Yep sounds like a horrible night.   Sure hope you're feeling better.  Hmm....that falling asleep however, whenever and wherever...is that a man thing?  Seems like men just have an "off" button somewhere...I want one.

Peace & Love...Neasy

I take a pain med and 2 flexeril (muscle relaxants) at bedtime and I am able to go to bed and go to sleep and remain asleep. I don't have any problems with alertness in the morning. This works for me and might be something to consider. Nothing is worse for us than lack of sleep.

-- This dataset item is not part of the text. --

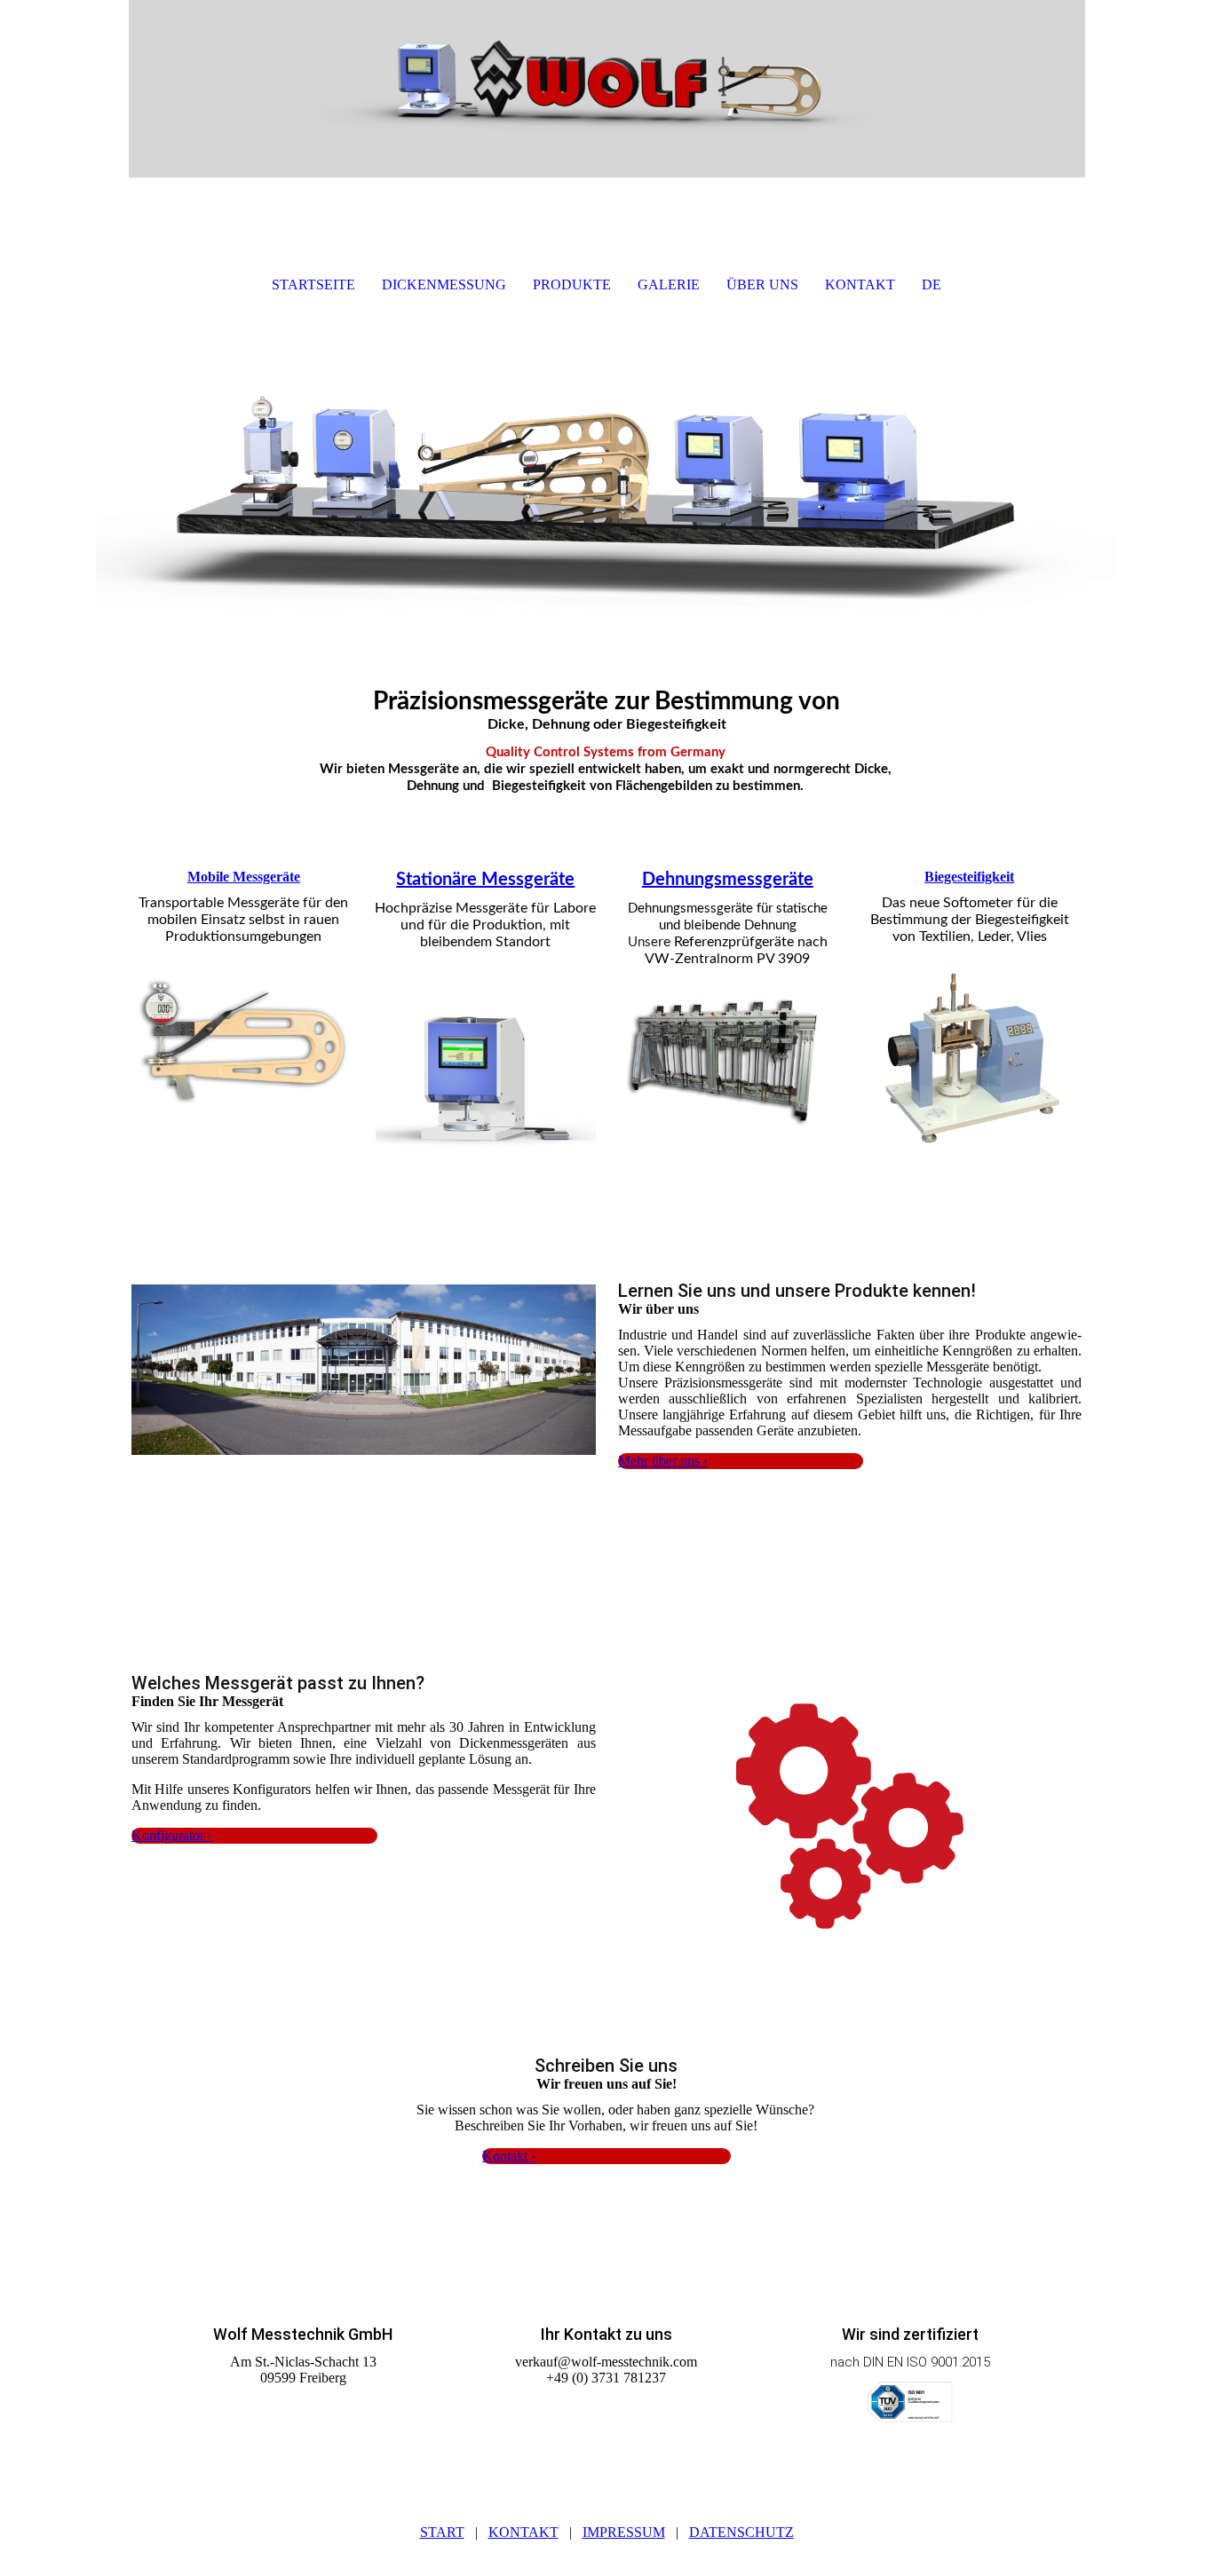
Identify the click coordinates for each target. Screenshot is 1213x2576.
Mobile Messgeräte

I also require a nap in the afternoon or I literally stop functioning. Good luck.

Barb

talk about a nap... i came home from work today and crawled in bed.. now all of my friends call before they come over and i wasnt expecting anyone... all of a sudden i am awakened from my friend/coworker coming into my house, yelling at me cause its amess, and laughing at me for being SOUND asleep. I didnt hear her til she was in my room!!!!! the nap felt so good iw anted to tell her to leave and crawl back under the sheets! hee hee  So now i guess i have to clean my house since someone other than me knows how messy it is.. but i HATE housework.. id rather do yard work! But it needs to be done, theres a party here in 4 weeks. It may take thaqt long to get clean!hee hee

But yes naps are wonderful.. too bad i could sleep 4-5 hours in the afternoon, then be up til 2 or 3 am and sleep til noon! im a night owl with an early birds schedule! THANK GOD FOR SUMMER VACATION!!!!!!!!